In the past week, thanks to conversations with a few wise and intuitive friends, I’ve had several aha moments. Interestingly, they built on each other to lead toward a major shift in my thinking, but a shift that feels like a return to something in an exciting and comforting way. A return to what? My child self? My core being? A more honest awareness of who I really am once you strip away the roles, responsibilities, pressures, and expectations that attached themselves to my journey?
What makes an aha moment different to me than an epiphany, insight, realization, or even come-to-Jesus moment is the feeling of joy and liberation that comes along with it. But a familiar joy. A joy of returning to a beloved place. When you feel those things, you know that’s a true aha moment.

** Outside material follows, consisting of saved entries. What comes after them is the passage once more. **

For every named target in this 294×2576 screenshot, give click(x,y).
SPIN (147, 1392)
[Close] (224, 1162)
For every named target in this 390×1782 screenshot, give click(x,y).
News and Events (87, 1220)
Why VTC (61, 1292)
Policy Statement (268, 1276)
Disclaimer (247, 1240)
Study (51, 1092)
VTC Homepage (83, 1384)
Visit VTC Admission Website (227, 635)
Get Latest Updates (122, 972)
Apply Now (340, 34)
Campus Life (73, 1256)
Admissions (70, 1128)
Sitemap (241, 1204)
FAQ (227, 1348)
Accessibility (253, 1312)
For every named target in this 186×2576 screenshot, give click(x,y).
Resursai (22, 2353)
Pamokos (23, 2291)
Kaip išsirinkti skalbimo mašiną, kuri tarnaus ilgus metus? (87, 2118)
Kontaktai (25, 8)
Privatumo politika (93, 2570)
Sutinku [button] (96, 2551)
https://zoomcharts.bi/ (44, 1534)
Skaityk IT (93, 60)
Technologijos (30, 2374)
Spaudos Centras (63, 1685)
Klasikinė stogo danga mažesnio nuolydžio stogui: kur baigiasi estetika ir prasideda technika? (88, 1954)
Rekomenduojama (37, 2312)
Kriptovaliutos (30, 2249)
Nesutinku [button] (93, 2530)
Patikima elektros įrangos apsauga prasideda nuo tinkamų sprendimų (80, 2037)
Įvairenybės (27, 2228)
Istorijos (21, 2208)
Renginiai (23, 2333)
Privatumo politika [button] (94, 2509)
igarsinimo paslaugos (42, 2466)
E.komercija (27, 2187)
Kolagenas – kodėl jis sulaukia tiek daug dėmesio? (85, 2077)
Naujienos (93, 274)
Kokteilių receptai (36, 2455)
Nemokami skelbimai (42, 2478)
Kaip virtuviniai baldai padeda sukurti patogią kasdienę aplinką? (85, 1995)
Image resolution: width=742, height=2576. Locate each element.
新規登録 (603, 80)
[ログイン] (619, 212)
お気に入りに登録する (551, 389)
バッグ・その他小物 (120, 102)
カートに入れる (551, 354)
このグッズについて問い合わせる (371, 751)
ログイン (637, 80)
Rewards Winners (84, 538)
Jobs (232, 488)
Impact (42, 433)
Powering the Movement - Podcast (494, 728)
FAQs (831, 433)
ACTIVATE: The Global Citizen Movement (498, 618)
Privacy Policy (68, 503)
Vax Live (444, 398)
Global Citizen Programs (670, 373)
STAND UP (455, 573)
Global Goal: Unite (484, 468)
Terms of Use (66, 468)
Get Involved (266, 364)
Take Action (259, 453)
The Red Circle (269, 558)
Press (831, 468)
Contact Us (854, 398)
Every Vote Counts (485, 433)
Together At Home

So maybe we need to reclaim the power of that term. Stop ending every one-hour meeting or half-day conference with the suggestion that people write down their “aha moments.” Stop asking at the dinner table, “What was your aha moment today?” Stop trying to teach us how to have an aha moment in seminars and workshops. Stop equating aha moments with solutions. That great idea you got to improve your art or business is what I call a “burst of brilliance,” which also feels joyful and liberating, but not even that is an aha moment.
Let’s get back to a place where we don’t turn an aha moment into an objective and instead let it arise from curiosity, investigation, and deep, meaningful conversations. Let’s accept and celebrate that an aha moment doesn’t always have to be “the answer,” but it can be a step in that direction, which is just as powerful. An aha moment is not a mundane experience, it’s divine, however you define that word. Let’s allow it to be that way.